◆ **Text section**
* begin *

Asking David Perrico for the highlight of performing with Paul Shaffer is something of an unfair question.

“The highlight? The whole gig is a highlight,” says Perrico, the trumpet virtuoso and acclaimed bandleader. “The experience with Paul is the highlight.”

Shaffer and the band Perrico built for Vegas, the Shaf-Shifters, are coming back to Cleopatra’s Barge at Caesars Palace. The engagement’s first shows are Sept. 6-8, followed by Oct. 11-13, Nov. 29-Dec. 1 (tickets start at $49 and go on sale at 10 a.m. Saturday).

The Shaf-Shifters most recently performed nine dates at the Barge in late December and early January. Shaffer clearly delighted in playing the famed, moated entertainment enclave, donning a blue suit splashed with gold and green glitter and announcing he was performing “on the corner of Sin and City!”

Shaffer rolled out some old video clips (including reviving his role as Artie Fufkin on “This is Spinal Tap”) and paid tribute to James Brown with a staggering “Please Please Please.”

Shaffer was at home onstage — and his keyboard solos were something to behold — but he needed a hand in creating the right collection of musicians for this exclusively Vegas show. Perrico, who once toured with the Tommy Dorsey Orchestra, was a natural fit; his Pop Strings ensemble plays that very room at 10 p.m. Fridays and Saturdays.

“Paul is the consummate leader, he makes changes on the fly and you have to follow and adapt,” Perrico says. “He’s demanding, but not in a bad way. You just need to deliver.”

Perrico has signed up most of the Shaf-Shifters from last winter’s band: Vocalist Noybel Gorgoy, guitarist Jim Buck, bassist Keith Nelson, Andrew “The Fury” Friedlander on sax, Neil Maxa on trombone and Pepe Jimenez on drums. All are highly regarded, veteran Las Vegas artists.

“Paul made sure to call out and showcase the musicians,” Perrico says. “He expects excellence, and he rewards it, too.”

Shaffer had envisioned some drop-in performers, in the spirit of the Vegas of yesteryear, and that did happen. Bill Medley and Bucky Heard of the Righteous Brothers, Martin Short, bassist Will Lee (who played with Shaffer for three decades on David Letterman’s World’s Most Dangerous Band), Sonny Charles of the Checkmates and Martha Walsh (of The Weather Girls, who sang “It’s Raining Men”) were among those jammed with the Shaf-Shifters.

Perrico has again sold out Myron’s Cabaret Jazz on Saturday night for his latest Pop Strings show at The Smith Center, with Las Vegas Tenors, Lily Arce, Mark Boals of “Raiding the Rock Vault,” and Gorgoy as guest stars. Pop Strings is taking this weekend off at the Barge, returning July 20-21.

* end *

◆ **Instruction**
From the article about Paul Shaffer and the Shaf-Shifters, list each returning band member Perrico has signed up, along with the role or instrument the article gives for that person.

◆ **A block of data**
* begin *

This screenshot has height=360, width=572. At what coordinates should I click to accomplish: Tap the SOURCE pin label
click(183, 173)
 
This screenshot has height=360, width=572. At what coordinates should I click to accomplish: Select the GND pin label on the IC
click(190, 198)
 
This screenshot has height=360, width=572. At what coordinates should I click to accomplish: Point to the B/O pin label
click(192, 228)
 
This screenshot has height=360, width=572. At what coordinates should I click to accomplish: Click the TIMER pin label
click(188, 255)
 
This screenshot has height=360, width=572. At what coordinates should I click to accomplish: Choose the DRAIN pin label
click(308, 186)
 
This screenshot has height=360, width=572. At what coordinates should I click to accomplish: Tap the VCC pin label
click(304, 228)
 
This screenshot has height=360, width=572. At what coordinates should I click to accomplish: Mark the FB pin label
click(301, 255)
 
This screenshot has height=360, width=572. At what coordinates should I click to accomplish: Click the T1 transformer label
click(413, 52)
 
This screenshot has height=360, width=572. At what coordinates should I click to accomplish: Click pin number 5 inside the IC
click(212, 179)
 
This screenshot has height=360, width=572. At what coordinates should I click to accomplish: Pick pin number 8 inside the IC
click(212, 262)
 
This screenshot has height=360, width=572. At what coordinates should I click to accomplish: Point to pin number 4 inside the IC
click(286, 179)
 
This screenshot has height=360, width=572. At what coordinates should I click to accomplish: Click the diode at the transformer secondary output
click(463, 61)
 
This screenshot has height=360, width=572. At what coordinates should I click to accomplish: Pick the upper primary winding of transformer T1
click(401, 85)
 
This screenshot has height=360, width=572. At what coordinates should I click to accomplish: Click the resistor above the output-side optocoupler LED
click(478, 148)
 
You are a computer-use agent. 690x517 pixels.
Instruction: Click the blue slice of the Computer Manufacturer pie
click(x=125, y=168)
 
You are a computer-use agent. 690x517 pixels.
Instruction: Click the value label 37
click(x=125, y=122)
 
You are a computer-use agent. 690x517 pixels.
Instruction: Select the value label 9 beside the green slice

* end *

◆ **Solution**
- Noybel Gorgoy: vocalist
- Jim Buck: guitarist
- Keith Nelson: bassist
- Andrew "The Fury" Friedlander: sax
- Neil Maxa: trombone
- Pepe Jimenez: drums